Transcribe the following entries word for word. End with the line where "Given: Open the Wirdows folder" appears.

Saved data entries:
-- Opening Marker --

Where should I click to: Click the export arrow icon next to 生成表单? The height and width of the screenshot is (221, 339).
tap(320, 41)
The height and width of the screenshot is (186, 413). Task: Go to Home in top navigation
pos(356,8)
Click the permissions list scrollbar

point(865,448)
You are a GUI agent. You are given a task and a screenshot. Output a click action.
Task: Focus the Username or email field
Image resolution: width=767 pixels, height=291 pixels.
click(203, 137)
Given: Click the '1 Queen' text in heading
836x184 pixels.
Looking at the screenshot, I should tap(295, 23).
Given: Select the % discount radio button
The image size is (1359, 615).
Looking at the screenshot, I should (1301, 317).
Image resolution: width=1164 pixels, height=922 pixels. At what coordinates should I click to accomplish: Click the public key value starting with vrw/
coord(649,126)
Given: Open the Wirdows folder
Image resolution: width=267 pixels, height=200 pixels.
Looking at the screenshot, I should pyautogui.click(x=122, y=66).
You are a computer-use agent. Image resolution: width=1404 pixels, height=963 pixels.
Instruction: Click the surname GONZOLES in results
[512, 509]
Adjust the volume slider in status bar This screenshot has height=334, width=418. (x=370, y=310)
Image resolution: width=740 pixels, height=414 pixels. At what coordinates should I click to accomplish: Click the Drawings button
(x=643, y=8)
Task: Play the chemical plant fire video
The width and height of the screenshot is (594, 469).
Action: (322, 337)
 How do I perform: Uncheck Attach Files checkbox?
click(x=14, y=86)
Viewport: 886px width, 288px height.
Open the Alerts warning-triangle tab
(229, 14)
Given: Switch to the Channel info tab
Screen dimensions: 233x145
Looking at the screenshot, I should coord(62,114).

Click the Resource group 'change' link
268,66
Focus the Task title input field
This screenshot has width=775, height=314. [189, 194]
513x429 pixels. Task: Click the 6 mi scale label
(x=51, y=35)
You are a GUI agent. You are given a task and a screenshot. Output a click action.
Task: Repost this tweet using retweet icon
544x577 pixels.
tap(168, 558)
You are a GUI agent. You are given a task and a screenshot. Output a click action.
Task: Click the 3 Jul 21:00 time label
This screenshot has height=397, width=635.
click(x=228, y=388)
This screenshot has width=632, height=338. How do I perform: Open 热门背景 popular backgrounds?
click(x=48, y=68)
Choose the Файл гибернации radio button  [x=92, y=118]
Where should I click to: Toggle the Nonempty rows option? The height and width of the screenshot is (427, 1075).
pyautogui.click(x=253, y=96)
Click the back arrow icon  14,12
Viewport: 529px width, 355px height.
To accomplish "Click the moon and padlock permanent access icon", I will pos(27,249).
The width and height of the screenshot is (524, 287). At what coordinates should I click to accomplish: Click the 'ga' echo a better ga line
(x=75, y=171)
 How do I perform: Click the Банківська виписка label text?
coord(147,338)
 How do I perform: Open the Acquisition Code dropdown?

-- Closing Marker --

Exercise result:
Where should I click to: Click the export arrow icon next to 生成表单? The height and width of the screenshot is (221, 339).
tap(320, 41)
The height and width of the screenshot is (186, 413). Task: Go to Home in top navigation
pos(356,8)
Click the permissions list scrollbar

point(865,448)
You are a GUI agent. You are given a task and a screenshot. Output a click action.
Task: Focus the Username or email field
Image resolution: width=767 pixels, height=291 pixels.
click(203, 137)
Given: Click the '1 Queen' text in heading
836x184 pixels.
Looking at the screenshot, I should tap(295, 23).
Given: Select the % discount radio button
The image size is (1359, 615).
Looking at the screenshot, I should (1301, 317).
Image resolution: width=1164 pixels, height=922 pixels. At what coordinates should I click to accomplish: Click the public key value starting with vrw/
coord(649,126)
Given: Open the Wirdows folder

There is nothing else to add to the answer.